A buddy mine who is BIPOC had $5000 to drop on a bike and he went into a shop and they treated him like he had $5 dollars. As he walked out he told them how much was going to spend and then they all of a sudden seem like they cared. He was like nope and left. 

Being a teacher I am big into doing research so instead of going through the local shops I just start learning a lot of the stuff about bikes through youtube and reading articles. I only go through local shops when I need stuff sooner than later.

What has been your favorite part about documenting your weight loss by bike journey on Instagram?
My Favorite part is seeing the difference in size from when I started to present. I am like wow I lost the equivalent of a 12-year-old human! I post because it motivates me and It motivates other people. I like showing people that it can be done, never say never. Also, you are never too old to start anything.

How do you feel documenting your #bikelife journey has helped to open doors to more inclusivity?
I want to shows that biking is not just for certain groups that it is for everybody. We need to get out of the habit of saying " white folks do this" and "BIPOC do this" !
We need to stop letting society pigeon hole us into these boxes. Because people are missing out on a lot of things that they could love or potentially be good at. For example, my brother and his friends were Skaters growing up. A mixed group of kids. They were the first group to push for a skate park in Fairfield Ca. 

I love seeing BIPOC and LGBTQIA+ doing things outside the Box! Don't let society define you.

What would you love to see happen in the industry to make it more inclusive to the lgbtqia+ and BIPOC persons?
I love how Diamondback and SRAM have both said that they are down for Social Justice. @SRAMMTB Post on their Instagram " Black Lives Matter" I was like wow you see me!
@Diamondbackbike posted on their Instagram "Stick to bikes". They were echoing what some customers have been telling them but they took it further. Here is the quote: "We have also been told to leave politics out of it and “Stick to Bikes”. We are going to do both. We believe bikes are important. We believe they provide mobility, a way to a healthier lifestyle, and a tool to simply get out and have fun. We also believe bikes can be a tool for social change. We want to support all people, especially BIPOC, in joining this community and to feel safe doing so." I was like Holy Shit you just got a lifetime customer!

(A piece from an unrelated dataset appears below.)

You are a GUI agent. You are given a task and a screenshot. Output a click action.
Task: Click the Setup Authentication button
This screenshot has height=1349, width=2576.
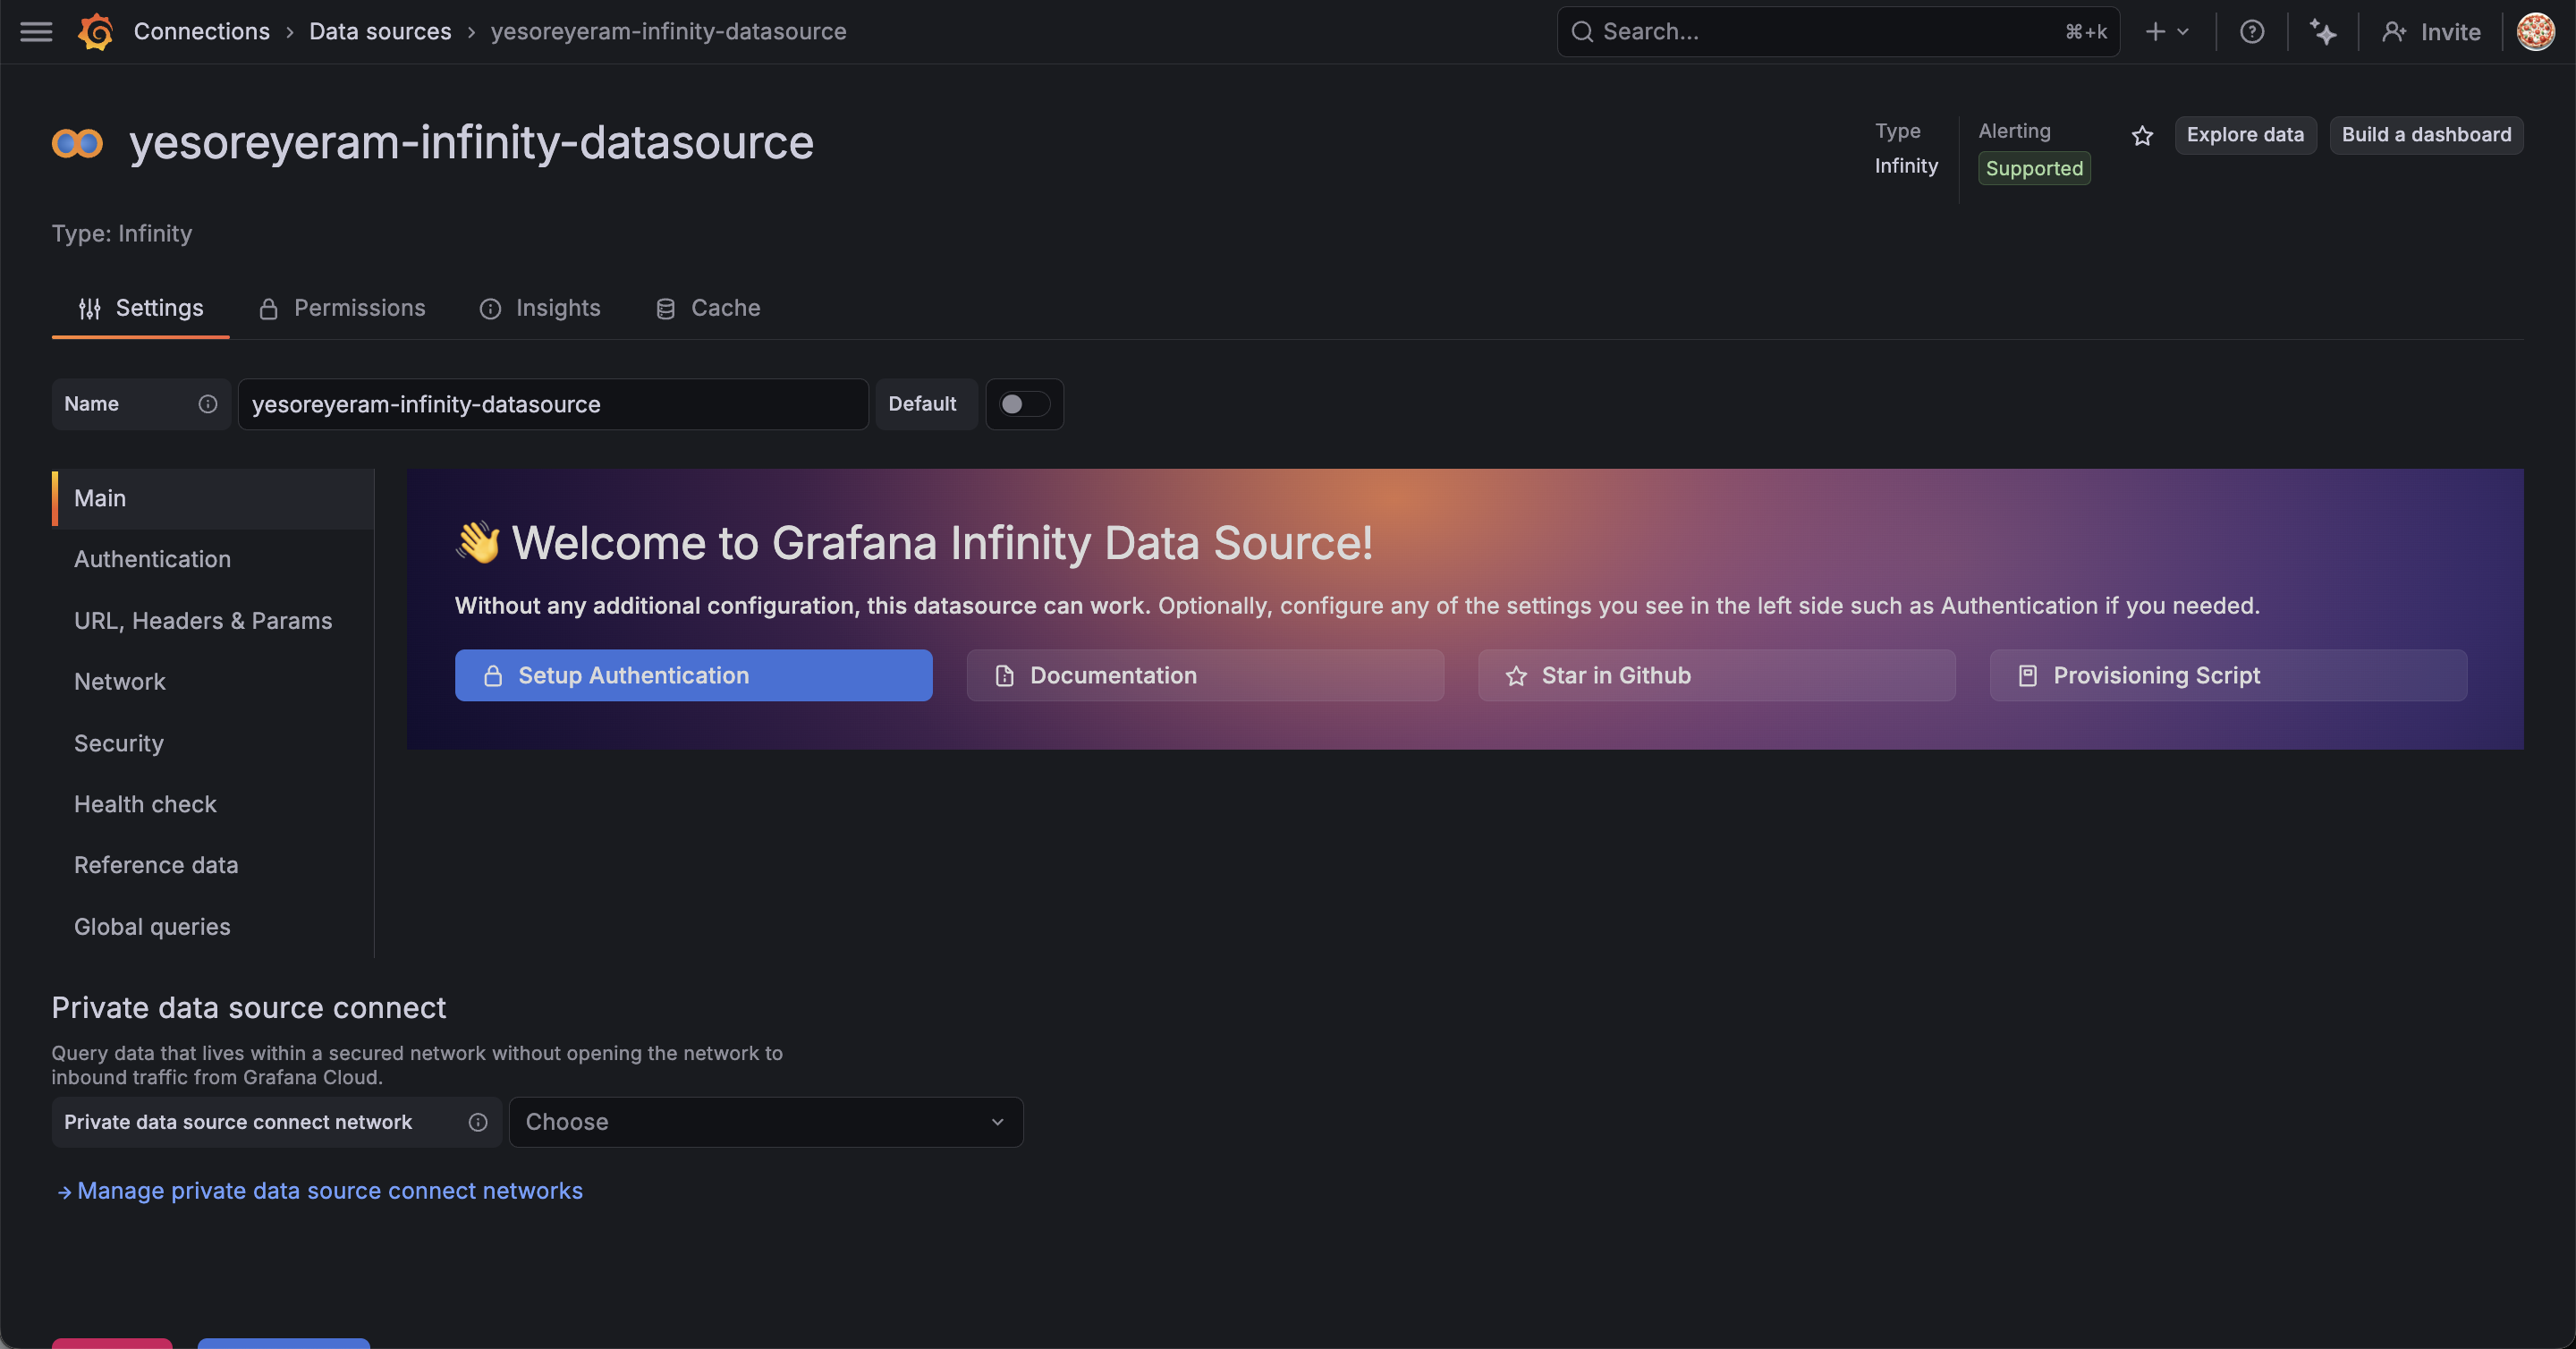point(693,676)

Because people will say race is not an issue but they say it isn't because nobody talks about it. Also, they don't see it as an issue because the sport is predominantly white. I have seen a total of 12 BIPOC on the trails where I live. Other places there might be more. When it doesn't affect you, people don't see it as a problem. Companies cannot turn a blind eye to society's ills. They have to take a stand. "Once we can see things as a WE problem and not a YOU problem the world would be a better place."
It is insane to think that societies' ills don't affect other parts of life. They also need to put more BIPOC and lgbtqia+ in the advertisements. representation is very important. Because if a person sees a rider in an advertisement that looks like them, it might be the spark that gets them out there riding. Plus for African Americans, bike riding is apart of African American History.

For example, there was a Regiment of Buffalo Soldier that rode bikes all through the west. Isaac Johnson, while not the first person to invent the bicycle frame, was the first African American to invent and patent a bicycle frame that could be folded or taken apart for easy storage. Also, Major Taylor was the first African American Cyclist Champion.

Do you have any favorite cycling-specific organizations/groups that are BIPOC and lgbtqia+ that folks should know about?
@Allmountianbros, @blackgirlsdobike @pedal2thepeople @patagonia_mtb, @blackmenbike are a few

How can we, as a collective, ensure that the cycling industry is more inclusive?
Support causes that represent other groups that are outside of your norm especially if they benefit the collective as a whole. invite your friends to come along for a ride.
Support causes that push for inclusivity.

Any final thoughts/ideas you'd like to share?
I am a lifer for riding. The more riders the better. Once a person sees my humanity then they can say that we are all riders. One Love and Much Love.